SOURCE MATERIAL section start
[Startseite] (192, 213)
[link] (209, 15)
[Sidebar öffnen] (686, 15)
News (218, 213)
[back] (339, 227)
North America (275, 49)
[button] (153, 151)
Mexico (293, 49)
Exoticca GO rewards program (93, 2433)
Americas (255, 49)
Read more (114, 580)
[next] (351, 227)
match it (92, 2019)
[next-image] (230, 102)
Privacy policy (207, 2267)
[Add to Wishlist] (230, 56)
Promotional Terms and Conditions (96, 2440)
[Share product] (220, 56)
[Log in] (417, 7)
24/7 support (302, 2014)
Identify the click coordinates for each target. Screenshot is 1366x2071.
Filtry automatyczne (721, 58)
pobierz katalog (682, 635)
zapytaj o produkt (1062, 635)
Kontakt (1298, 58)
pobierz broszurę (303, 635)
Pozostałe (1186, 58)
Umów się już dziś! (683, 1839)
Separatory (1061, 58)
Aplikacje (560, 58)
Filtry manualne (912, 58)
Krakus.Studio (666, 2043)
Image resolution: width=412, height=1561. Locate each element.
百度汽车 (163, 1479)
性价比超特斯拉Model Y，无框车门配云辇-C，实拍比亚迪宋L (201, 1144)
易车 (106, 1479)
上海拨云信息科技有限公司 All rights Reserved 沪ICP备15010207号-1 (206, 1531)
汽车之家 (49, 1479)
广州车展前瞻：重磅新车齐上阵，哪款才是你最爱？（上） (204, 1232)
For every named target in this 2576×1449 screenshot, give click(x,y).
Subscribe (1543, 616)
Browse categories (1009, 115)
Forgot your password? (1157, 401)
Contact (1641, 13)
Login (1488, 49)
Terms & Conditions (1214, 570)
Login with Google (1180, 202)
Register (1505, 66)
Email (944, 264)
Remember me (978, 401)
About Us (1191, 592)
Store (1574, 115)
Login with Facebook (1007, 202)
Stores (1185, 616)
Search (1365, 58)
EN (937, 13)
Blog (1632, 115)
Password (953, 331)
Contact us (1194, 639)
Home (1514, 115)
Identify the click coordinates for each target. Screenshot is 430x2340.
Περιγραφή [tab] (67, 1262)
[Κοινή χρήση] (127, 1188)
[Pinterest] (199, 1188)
SOURCE MATERIAL section end
EXERCISE OBJECTIVE => Which of the lines above include the word "click"? List those lines.

EXERCISE RESPONSE =>
Identify the click coordinates for each target. Screenshot is 1366x2071.
For every named target in this 2576×1449 screenshot, give click(x,y).
Identify the click coordinates for each target. Screenshot is 430x2340.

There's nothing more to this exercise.